After browsing through the aggregate functions documentation, I hit upon the NTILE function which I’ve used before, and realised that was the answer. The NTILE function takes a set of ordered data and divides it evenly (or as evenly as possible) between a number of buckets. In our case, we wanted to discard the top 25% and bottom 25%, so we simply divide the set into 4 buckets and discard the 1st and the 4th buckets; then take the standard average of the remainder:
SELECT AVG(mystat)
FROM (
SELECT mystat,
NTILE(4) OVER (ORDER BY mystat) n
FROM (SELECT mystat
FROM mytable)
)
WHERE n IN (2,3);
The benefit of this query is that it only does one pass over the data, and was easily modified to partition the data set into groups; a count was also added so that the average could be taken over the entire data set for any groups that had less than 4 items.

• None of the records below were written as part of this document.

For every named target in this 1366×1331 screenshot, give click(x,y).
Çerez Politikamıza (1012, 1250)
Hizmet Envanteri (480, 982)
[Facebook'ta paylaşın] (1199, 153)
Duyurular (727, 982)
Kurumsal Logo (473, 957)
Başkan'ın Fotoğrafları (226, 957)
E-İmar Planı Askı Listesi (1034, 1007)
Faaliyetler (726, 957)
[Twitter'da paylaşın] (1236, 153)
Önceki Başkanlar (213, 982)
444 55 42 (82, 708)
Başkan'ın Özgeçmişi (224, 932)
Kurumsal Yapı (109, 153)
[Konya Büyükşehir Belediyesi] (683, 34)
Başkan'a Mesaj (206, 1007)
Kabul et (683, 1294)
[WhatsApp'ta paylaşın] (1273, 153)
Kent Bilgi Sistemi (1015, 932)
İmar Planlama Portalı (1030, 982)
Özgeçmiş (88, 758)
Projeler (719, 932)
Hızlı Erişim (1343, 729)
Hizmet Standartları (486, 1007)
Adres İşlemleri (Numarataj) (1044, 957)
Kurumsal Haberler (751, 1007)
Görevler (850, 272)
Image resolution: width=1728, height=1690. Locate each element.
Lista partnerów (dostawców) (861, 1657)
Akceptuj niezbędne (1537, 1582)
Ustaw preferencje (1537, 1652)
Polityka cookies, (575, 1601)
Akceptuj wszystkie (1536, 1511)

To get the truncated mean in groups, except for groups with <4 items (for which we’ll report the average over the entire group):
SELECT mycat, AVG(mystat)
FROM (
SELECT mycat, mystat,
NTILE(4) OVER (PARTITION BY mycat
ORDER BY mystat) n,
COUNT(1) OVER (PARTITION BY mycat) c
FROM (SELECT mycat, mystat
FROM mytable)
)
WHERE n IN (2,3) OR c < 4
GROUP BY mycat
ORDER BY mycat;